# My new MX Leader



## PbOkole (Feb 10, 2004)

I just got it built up a couple of days ago. It is mostly Dura Ace 7700 with Ultegra 10 speed shifters and Ultegra pedals. Mavic Ksyrium Elite wheels with Maxxis tires. I know it really needs Campagnolo but I bought the frame from my LBS for $400 and took all of the parts off of my Litespeed Ultimate. The frame size is a 56cm and it has a few nicks in the paint here and there but no rust. The frame was built up but never sold. A few guys took it out for a weekend test ride but never bought it. From what people are telling me on this site, I got a heck of a deal.

Pb


----------



## tarwheel2 (Jul 7, 2005)

That was an incredible deal. You're a lucky guy. I looked for an MXL for several years and finally gave up. Bought a Corsa 01 instead, and then later an AX ti frame. Don't feel bad about the Shimano, I've got Ultegra/DA mix on my Corsa and will soon be doing the same to my AX. Campy is much, much over-rated in my book.


----------



## cannibal (Dec 3, 2004)

*nice snag*



PbOkole said:


> I just got it built up a couple of days ago. It is mostly Dura Ace 7700 with Ultegra 10 speed shifters and Ultegra pedals. Mavic Ksyrium Elite wheels with Maxxis tires. I know it really needs Campagnolo but I bought the frame from my LBS for $400 and took all of the parts off of my Litespeed Ultimate. The frame size is a 56cm and it has a few nicks in the paint here and there but no rust. The frame was built up but never sold. A few guys took it out for a weekend test ride but never bought it. From what people are telling me on this site, I got a heck of a deal.
> 
> Pb


nice acquisition, smoking deal based on info. and pic. For the record and IMHO, All MX leaders are the bomb, but the retro scheme appeals to me the least, just an opinion. In a perfect world, I would like to see the seat and chain stays chromed and an E. Merckx decal or air brush on the seat tube, but that all is secondary to the MXL performance.


----------



## Len J (Jan 28, 2004)

Great score........wait till you ride it!

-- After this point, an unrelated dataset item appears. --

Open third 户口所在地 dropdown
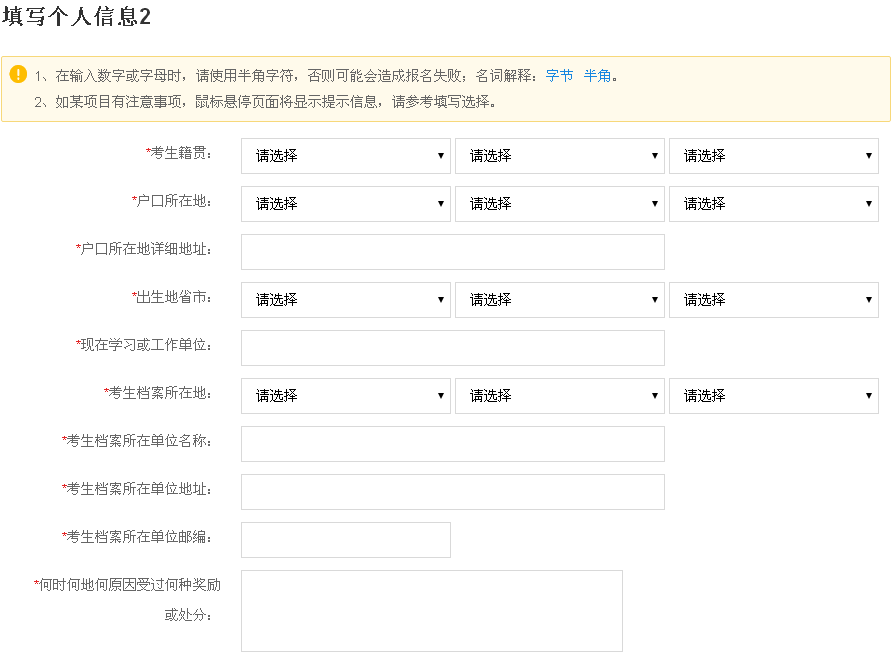Screen dimensions: 896x665 [773, 204]
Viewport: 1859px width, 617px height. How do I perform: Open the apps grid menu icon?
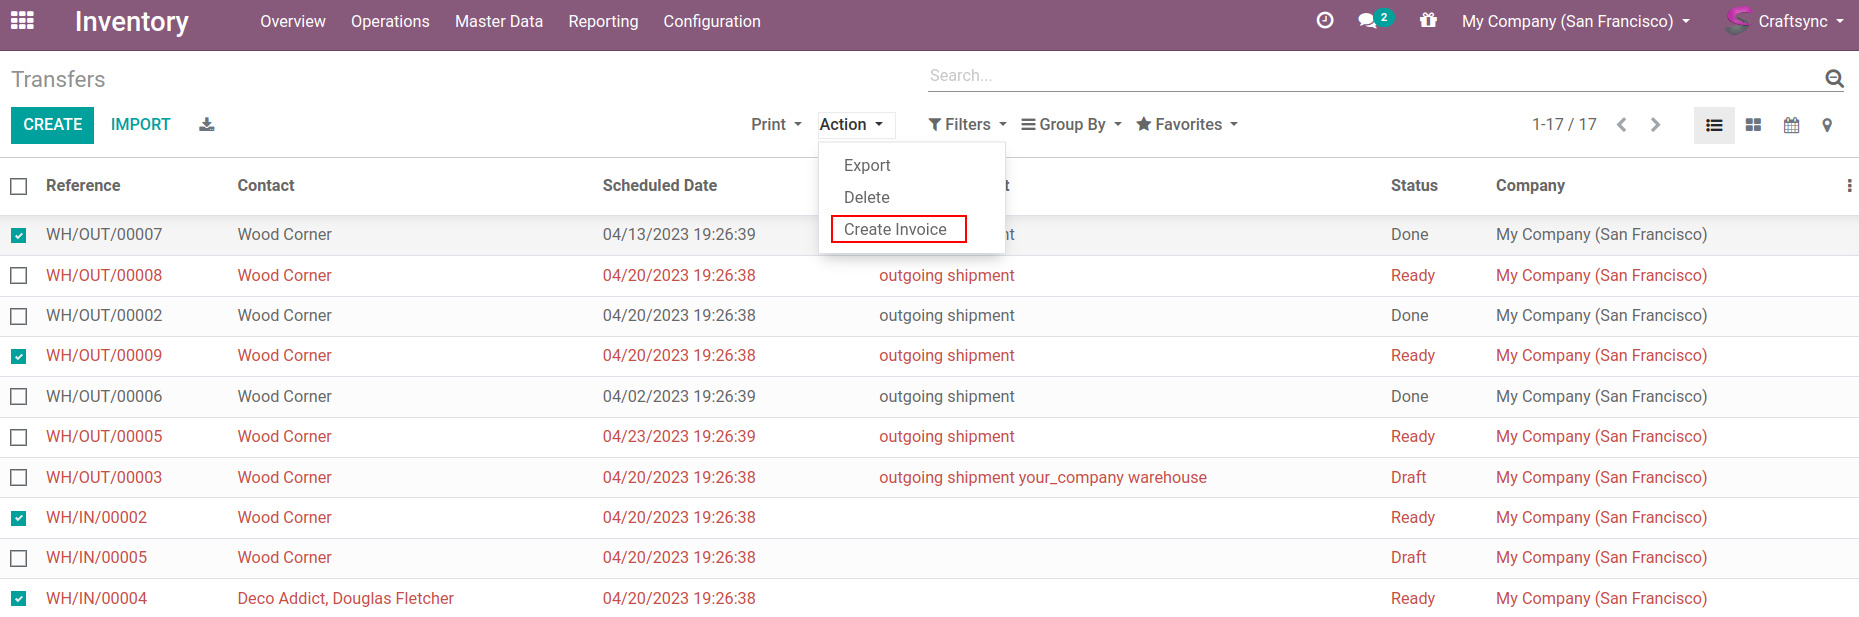point(22,21)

There is nothing like an MXL.

Len


----------



## barry1021 (Nov 27, 2005)

*$400 for a Molteni??!?*



PbOkole said:


> I just got it built up a couple of days ago. It is mostly Dura Ace 7700 with Ultegra 10 speed shifters and Ultegra pedals. Mavic Ksyrium Elite wheels with Maxxis tires. I know it really needs Campagnolo but I bought the frame from my LBS for $400 and took all of the parts off of my Litespeed Ultimate. The frame size is a 56cm and it has a few nicks in the paint here and there but no rust. The frame was built up but never sold. A few guys took it out for a weekend test ride but never bought it. From what people are telling me on this site, I got a heck of a deal.
> 
> Pb


Don't take this personally, but I hate you. It's my size, best sleep with one eye open.

Seriously Much congrats. I have an MXL in Motorola that I am building but i covet a Molteni Merckx too. You got a smokin' deal.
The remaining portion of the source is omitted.